Has anyone seen this sort of behavior before and know what might be the cause? I suspect we're doing something bad in our servlet code that the old version of Tomcat/Apache was more forgiving of.
Update: I have confirmed that it's Apache changing the headers. If I browse directly to Tomcat the problem doesn't occur.
Some webapps do not properly set mime types of content they serve, but still may work properly when served standalone because client applications like browsers are able to interpret the type of the content. But when served behind Apache, these apps will not behave correctly because Apache will provide a default type of text/plain.
A solution is to add a DefaultType None line to your apache virtual host for these web apps:
DefaultType None
http://httpd.apache.org/docs/2.2/mod/core.html#defaulttype
From my blog post:
http://patternbuffer.wordpress.com/2011/11/30/mime-type-issue-with-apache-mod_jk-and-mod_proxy-serving-plain-text/
If you're seeing this problem intermittently, it's almost certain to be something in the servlet code rather than a misconfiguration of Tomcat or httpd. Do you have logging that you can turn on to print the contents of the HTTP headers ?

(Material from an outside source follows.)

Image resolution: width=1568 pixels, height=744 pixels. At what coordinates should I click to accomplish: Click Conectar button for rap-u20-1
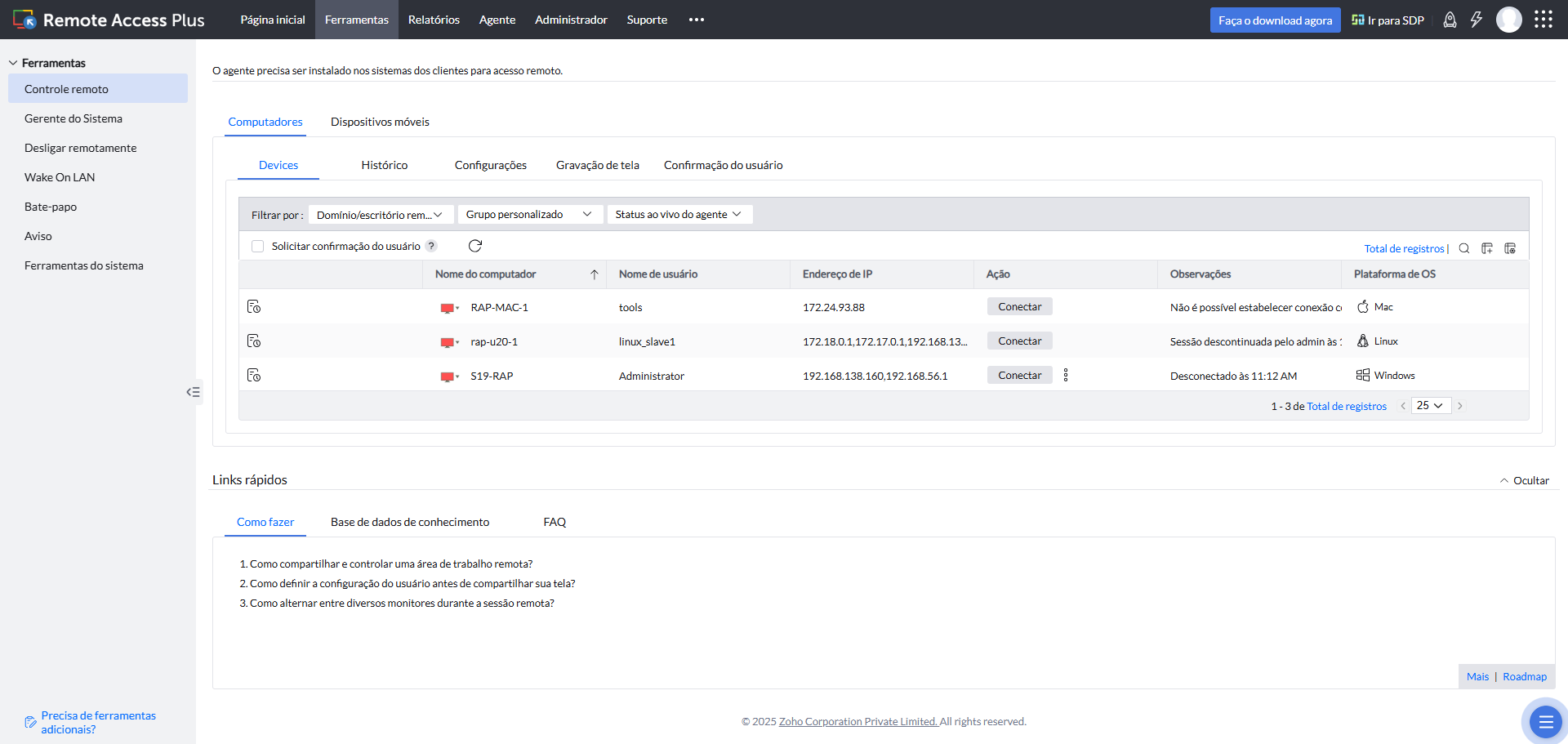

To isolate the problem a bit further, you could also try bypassing httpd and going direct to the Tomcat URLs for your pages.
I haven't seen this particular behaviour before myself, so sorry I can't be more specific.
By intermittent, do you mean that some pages exhibit this behaviour and others don't, or that there are pages that sometimes exhibit the behaviour and sometimes not?
Can you attach any logging to the AJP layer to log HTTP headers at that level, so you can verify whether it's Apache or Tomcat adding the bogus header?
Are you proxying back to a cluster? Maybe one of the servers is configured wrong.
Ok. I figured it out, it was a bug in the servlet code:
We were doing something like this to write serialized Java objects as the result of HTTP requests:
DeflaterOutputStream dos = new DeflaterOutputStream(response.getOutputStream());
ObjectOutputStream oos = new ObjectOutputStream(dos);
response.setContentType("application/x-java-serialized-object");
oos.writeObject(someObject);
What seemed to be happening was that the DeflaterOutputStream and ObjectOutputStream would get garbage-collected three or four requests later when they were still attached to the response object's output stream and this would cause something to happen on the stream that confused Apache and caused it to rewrite the headers.
I replaced the above with:
ByteArrayOutputStream byteStream = new ByteArrayOutputStream();
DeflaterOutputStream dos = new DeflaterOutputStream(byteStream);
oos = new ObjectOutputStream(dos);
response.setContentType("application/x-java-serialized-object");
oos.writeObject(someObject);
oos.flush();
dos.finish();
byteStream.writeTo(response.getOutputStream());
and the problem has gone away.
The following links seem to describe a similar problem:
AJP Flush Packet causing text/plain
ASF Bugzilla – Bug 43478
I was also facing the same issue it got resolved.
If problem in only one folder then there is some servlet that is blocking the request/response and making a customize request/response to tomcat.